Floating Point Unit

Programming the Floating Point Unit (FPU)

Hardware

The numeric coprocessor/FPU has eight 80-bit registers named ST0, ST1, ..., ST7. These registers are organized as a stack, however, one can also access any particular register in FPU operations. ST0 is the stack head.

ST1
ST0
ST2
ST3
ST4
ST5
ST6
ST7

An attempt to push more that 8 values into fstack results in an exception.

Instr.	Comments
FINIT	initialize the FPU and clean fstack

FPU has its own 16-bit status register. The comparison operations set particular bits of this register. However, FPU status register cannot be directly used for conditional jumps.

Instr.	Comments
FSTSW mem	copy status reg to mem word
FSTSW AX	copy status reg to AX
SAHF	store AX into the FLAGS reg
LAHF	load the FLAGS reg in AX

FPU also has a 16-bit control register. This register determines, for example, how to convert a floating-point number in FPU into integer representation. By default, the number is rounded-off to the nearest integer.

Instr.	Comments
FSTCW mem	copy control reg to mem word
FLDCW mem	load a mem word into the control reg

Loading and Storing instructions

In the following instructions, src can be a word, dword, qword, or an FPU register, and mem is a memory location of a word, dword, or qword.

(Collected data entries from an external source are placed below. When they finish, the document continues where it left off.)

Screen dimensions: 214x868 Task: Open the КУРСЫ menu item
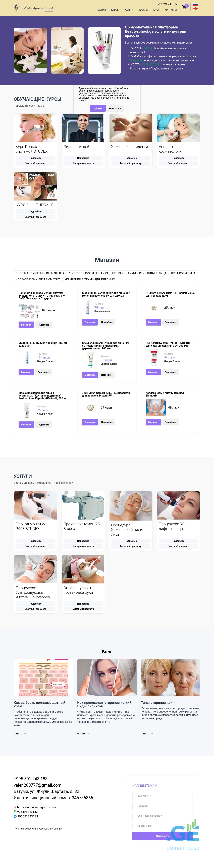point(115,10)
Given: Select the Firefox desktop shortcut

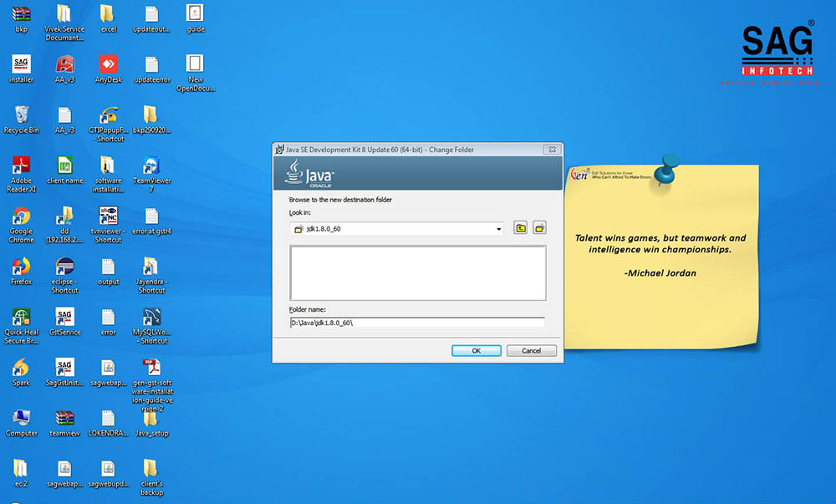Looking at the screenshot, I should pyautogui.click(x=22, y=267).

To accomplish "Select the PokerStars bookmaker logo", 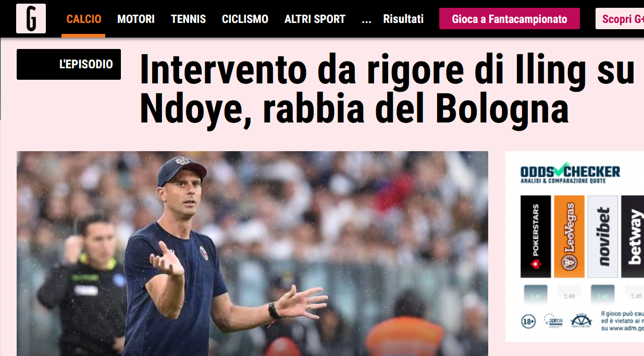I will (x=536, y=237).
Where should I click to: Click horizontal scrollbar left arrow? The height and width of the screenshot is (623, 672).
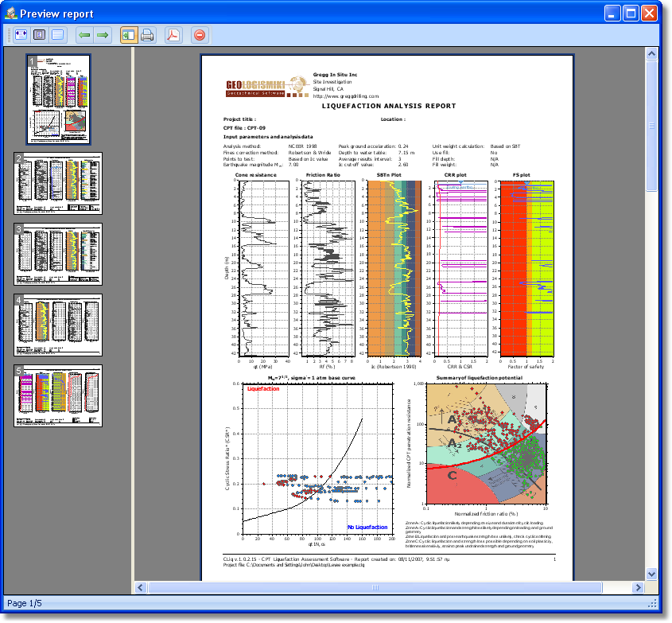point(141,588)
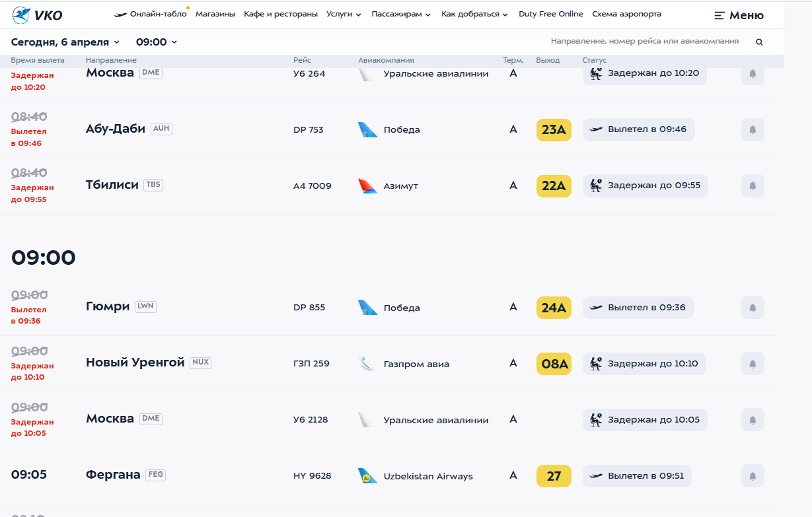Go to the Кафе и рестораны section
812x517 pixels.
281,15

Loading instr.		Storing instr.
FLD src	push src into fstack	FST src	copy ST0 to src
FILD mem	push an integer mem into fstack	FSTP src	copy ST0 to src, then pop
FLD1	push 1.0 into fstack	FIST mem	copy ST0 as int to mem
FLDZ	push 0.0 into fstack	FISTP mem	copy ST0 as int to mem, then pop
FLDPI	push pi (3.14...) into fstack
FLDL2E	push log₂e into fstack	FXCH STn	exchange ST0 and STn
FLDL2T	push log₂10 into fstack	FXCHP STn	exchange ST0 and STn, then pop
FLDLG2	push log₁₀2 into fstack
FLDLN2	push log_e2 into fstack

It is easily seen that FXCHP STn instruction is equivalent to FSTP STn.

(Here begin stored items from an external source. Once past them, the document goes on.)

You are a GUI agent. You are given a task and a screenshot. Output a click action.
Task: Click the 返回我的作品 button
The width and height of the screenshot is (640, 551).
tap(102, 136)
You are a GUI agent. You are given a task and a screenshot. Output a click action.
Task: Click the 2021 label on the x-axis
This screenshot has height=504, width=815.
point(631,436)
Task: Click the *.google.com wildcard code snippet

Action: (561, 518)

Addition and Multiplication instructions

In the following instructions, STn is an FPU register, mem is a memory location of a dword or qword, and src is an FPU register or a memory location of a dword or qword.

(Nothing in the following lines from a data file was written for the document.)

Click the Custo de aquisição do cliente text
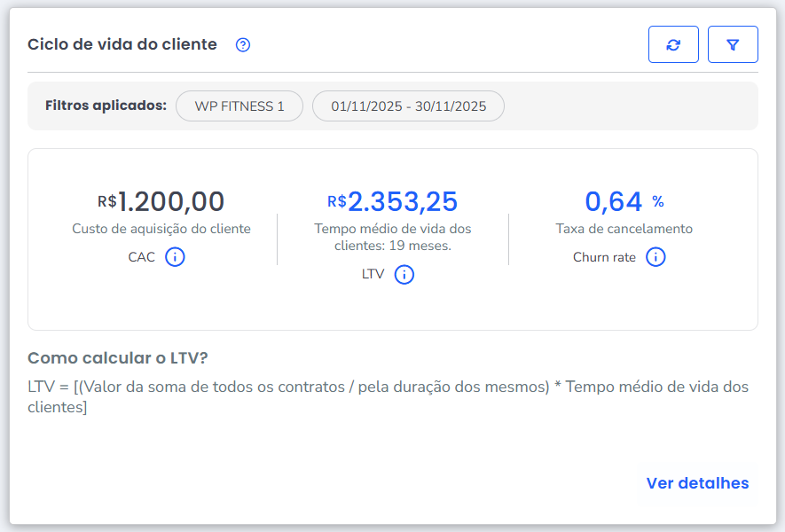The width and height of the screenshot is (785, 532). pos(161,229)
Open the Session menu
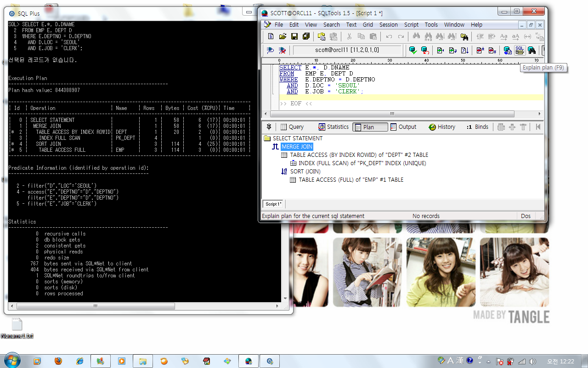This screenshot has width=588, height=368. pos(388,25)
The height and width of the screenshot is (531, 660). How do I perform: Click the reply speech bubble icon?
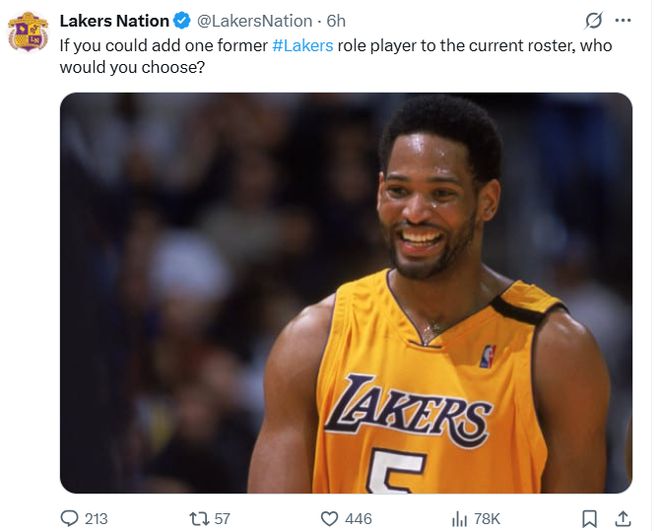click(x=69, y=518)
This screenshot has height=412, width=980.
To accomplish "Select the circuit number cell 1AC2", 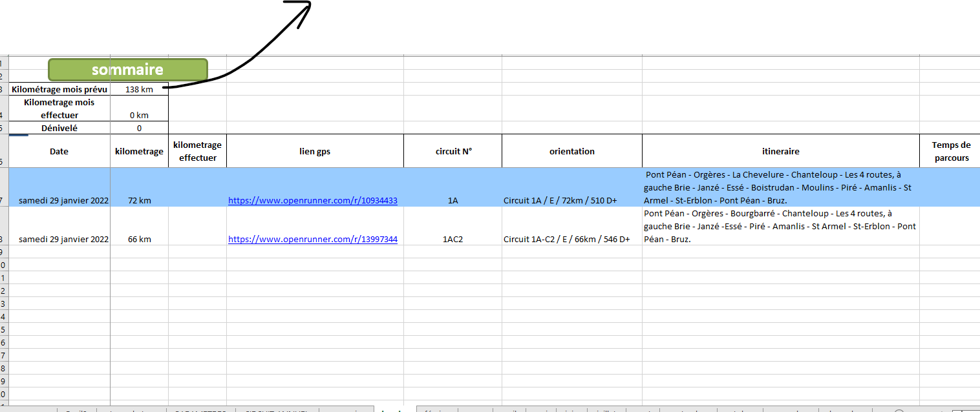I will point(453,240).
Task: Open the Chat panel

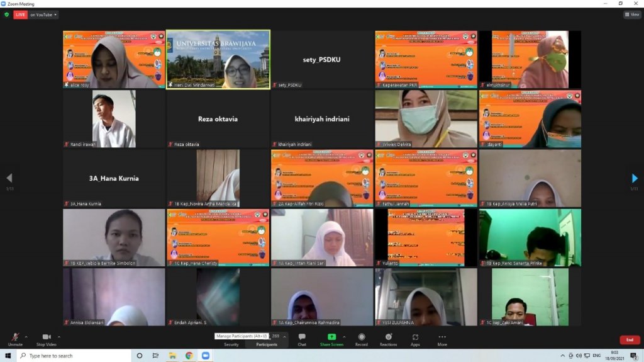Action: tap(302, 339)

Addition instr.		Multiplication instr.
FADD src	ST0 += src	FMUL src	ST0 = src*
FADD STn, ST0	STn += ST0	FMUL STn, ST0	STn *= ST0
FADDP STn, ST0	STn += ST0, then pop	FMULP STn, ST0	STn *= ST0, then pop
FIADD mem	ST0 += (float)mem	FIMUL mem	ST0 = (float)mem*

Subtraction and Division instructions

In the following instructions, STn is an FPU register, src is an FPU register or a memory location of a dword or qword, and imem is a memory location of an integer dword or qword.

Subtraction instr.		Division instr.
FSUB src	ST0 -= src	FDIV src	ST0 /= src
FSUBR src	ST0 = src - ST0	FDIVR src	ST0 = src / ST0
FSUB STn, ST0	STn -= ST0	FDIV STn, ST0	STn /= ST0
FSUBR STn, ST0	STn = ST0 - STn	FDIVR STn, ST0	STn = ST0 / STn
FSUBP STn, ST0	STn -= ST0, then pop	FDIVP STn, ST0	STn /= ST0, then pop
FSUBRP STn, ST0	STn = ST0 - STn, then pop	FDIVRP STn, ST0	STn = ST0 / STn, then pop
FISUB imem	ST0 -= (float)imem	FIDIV imem	ST0 /= (float)imem
FISUBR imem	ST0 = (float)imem - ST0	FIDIVR imem	ST0 = (float)imem / ST0

Comparison instructions

In the following instructions, src is an FPU register or a memory location of a dword or qword, and imem is a memory location of an integer dword or qword.

Instr.	Comments
FCOM src	compare ST0 and src
FCOMP src	compare ST0 and src, then pop
FCOMPP	compare ST0 and ST1, then pop twice
FICOM imem	compare ST0 and (float)imem
FICOMP imem	compare ST0 and (float)imem, then pop
FTST	compare ST0 and 0

Starting from Pentium PRO the CPU also supports two new instructions that directly modify the CPU's FLAGS register.

Instr.	Comments
FCOMI STn	compare ST0 and STn
FCOMIP STn	compare ST0 and STn, then pop

The bits from the status register are transfered into FLAGS so that they are analogous to the result of a comparison of two unsigned numbers.

Miscellaneous instructions

Instr.	Comments
FCHS	ST0 = -ST0
FABS	ST0 = \|ST0\|
FSQRT	ST0 = sqrt(ST0)
FRNDINT	round ST0 to integer
FSCALE	ST0 = ST0 * 2^floor(ST1)

The FSCALE instruction is used for a quick multiplication of ST0 by a power of 2. The value of ST1 is not removed from fstack.